Here, the microphone is sampled, and the normalized root mean square is calculated and assigned to a variable named magnitude.

Then, the magnitude value is printed to the serial port (it is formatted funny with lots of parenthesis so that it is a tuple and can be graphed in the Mu plotter). This is useful to watch when you first are setting it up.

Try yelling at the painting and watch the values change. You want a number that is below the yelling magnitude that you can use in the next section.

Download: file
while True:
    mic.record(samples, len(samples))
    magnitude = normalized_rms(samples)
    print(((magnitude),))  # formatting is for the Mu plotter.

If the yelling volume caused a magnitude reading of 2000, say, and normal room noise is below 400, then 1000 is a good magnitude to use as your scream threshold.

This if statement checks to see if the current magnitude is below 1000. If it is, nothing happens. Else, if the reading is higher, the serial monitor will print "LOUD" and then the head will wiggle a couple of times and then play back the wave file!
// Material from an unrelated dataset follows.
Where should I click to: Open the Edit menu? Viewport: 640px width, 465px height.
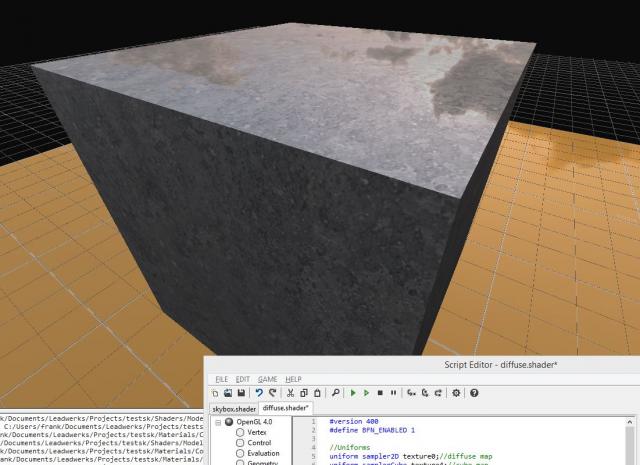click(x=243, y=379)
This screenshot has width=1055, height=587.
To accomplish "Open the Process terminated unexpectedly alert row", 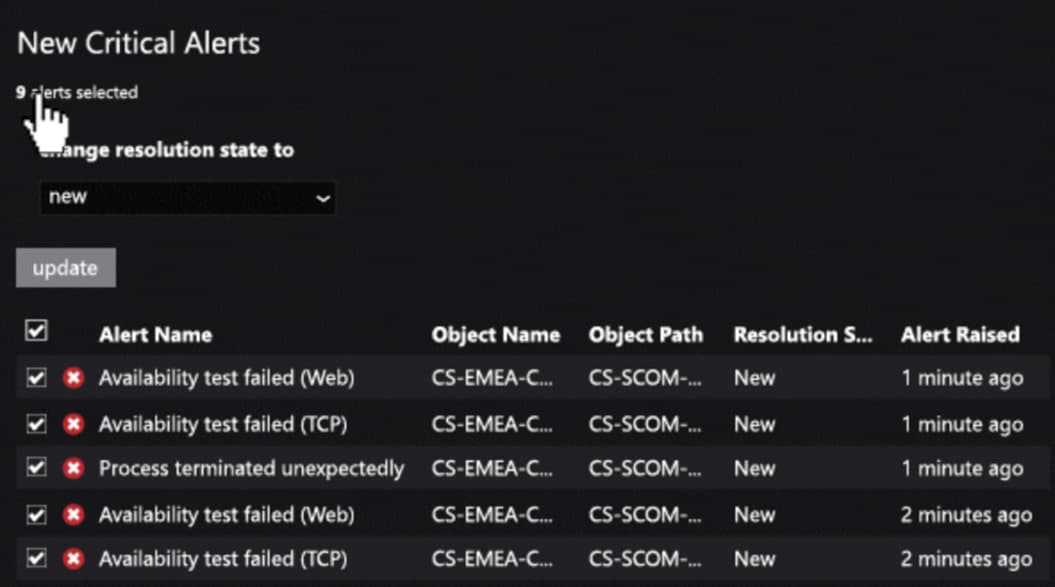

After this is done, the head returns to resting position, and the system waits a couple of seconds before the main loop runs again -- this helps prevent any self screaming feedback loops, and people who think they can just get The Scream to scream constantly!

Download: file
if magnitude < 1000:  # it's quiet, do nothing.
    pass
else:
    print("LOUD")
    head_servo.angle = 60
    time.sleep(.05)
    head_servo.angle = 120
    time.sleep(.05)
    head_servo.angle = 90
    time.sleep(.02)
    play_file("scream_low.wav")
    head_servo.angle = 90
    time.sleep(2)

Scream at The Scream

Now, you can hang you painting, turn on the Crickit, and invite your guests to give The Scream a good scream!